## What you have to do:
Identify every line in the records below that contains the word "computer", and copy each of those lines.

## Stored data:
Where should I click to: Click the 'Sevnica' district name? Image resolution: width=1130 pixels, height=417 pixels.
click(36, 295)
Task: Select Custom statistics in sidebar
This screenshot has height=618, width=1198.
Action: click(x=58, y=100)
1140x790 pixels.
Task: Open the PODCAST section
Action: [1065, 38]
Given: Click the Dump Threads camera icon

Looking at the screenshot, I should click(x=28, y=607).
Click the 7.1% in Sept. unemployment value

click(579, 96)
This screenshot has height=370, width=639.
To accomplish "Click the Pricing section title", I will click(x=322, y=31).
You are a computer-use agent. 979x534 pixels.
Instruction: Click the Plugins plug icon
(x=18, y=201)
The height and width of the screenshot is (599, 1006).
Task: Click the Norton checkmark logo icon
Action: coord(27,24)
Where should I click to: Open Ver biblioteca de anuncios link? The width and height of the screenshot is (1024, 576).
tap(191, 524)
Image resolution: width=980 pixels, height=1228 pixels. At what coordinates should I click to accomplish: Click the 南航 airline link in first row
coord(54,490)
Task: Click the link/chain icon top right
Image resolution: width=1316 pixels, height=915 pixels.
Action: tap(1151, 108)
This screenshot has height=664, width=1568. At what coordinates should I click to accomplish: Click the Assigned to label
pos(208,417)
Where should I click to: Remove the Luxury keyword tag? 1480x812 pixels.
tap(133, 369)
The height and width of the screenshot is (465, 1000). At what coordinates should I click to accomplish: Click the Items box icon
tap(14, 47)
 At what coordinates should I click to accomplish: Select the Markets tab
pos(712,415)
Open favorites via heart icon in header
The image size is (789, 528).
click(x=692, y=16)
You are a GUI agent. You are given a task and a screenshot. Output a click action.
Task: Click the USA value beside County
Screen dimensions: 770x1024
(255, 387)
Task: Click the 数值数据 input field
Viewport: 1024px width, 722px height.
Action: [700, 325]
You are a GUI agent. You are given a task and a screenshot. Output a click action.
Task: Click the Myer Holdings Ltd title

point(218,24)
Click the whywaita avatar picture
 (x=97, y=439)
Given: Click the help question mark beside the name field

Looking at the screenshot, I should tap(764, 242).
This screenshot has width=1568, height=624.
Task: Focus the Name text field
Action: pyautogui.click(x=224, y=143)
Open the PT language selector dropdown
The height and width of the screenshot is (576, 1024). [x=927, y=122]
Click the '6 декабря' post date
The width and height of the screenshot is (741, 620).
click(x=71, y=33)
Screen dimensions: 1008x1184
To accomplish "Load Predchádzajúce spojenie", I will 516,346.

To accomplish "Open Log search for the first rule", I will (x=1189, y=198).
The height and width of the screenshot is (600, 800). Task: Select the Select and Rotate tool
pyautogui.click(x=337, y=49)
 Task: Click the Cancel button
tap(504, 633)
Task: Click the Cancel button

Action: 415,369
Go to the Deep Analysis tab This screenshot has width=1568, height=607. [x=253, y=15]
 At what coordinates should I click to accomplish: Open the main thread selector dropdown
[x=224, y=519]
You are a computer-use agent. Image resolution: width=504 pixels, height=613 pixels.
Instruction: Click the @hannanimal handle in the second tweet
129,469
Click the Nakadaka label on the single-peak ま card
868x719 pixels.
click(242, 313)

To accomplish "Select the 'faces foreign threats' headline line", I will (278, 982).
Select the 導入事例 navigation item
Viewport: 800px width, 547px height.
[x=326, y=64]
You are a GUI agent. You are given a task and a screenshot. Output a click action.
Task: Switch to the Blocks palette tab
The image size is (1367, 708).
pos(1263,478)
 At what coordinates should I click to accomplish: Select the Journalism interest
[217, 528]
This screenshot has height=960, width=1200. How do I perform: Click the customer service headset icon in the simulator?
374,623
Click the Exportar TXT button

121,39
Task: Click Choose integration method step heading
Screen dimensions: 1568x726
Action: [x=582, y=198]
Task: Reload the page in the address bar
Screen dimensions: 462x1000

## Reply:
You are a computer-use agent. 979x534 pixels.
You are a computer-use agent. Image resolution: width=504 pixels, height=613 pixels.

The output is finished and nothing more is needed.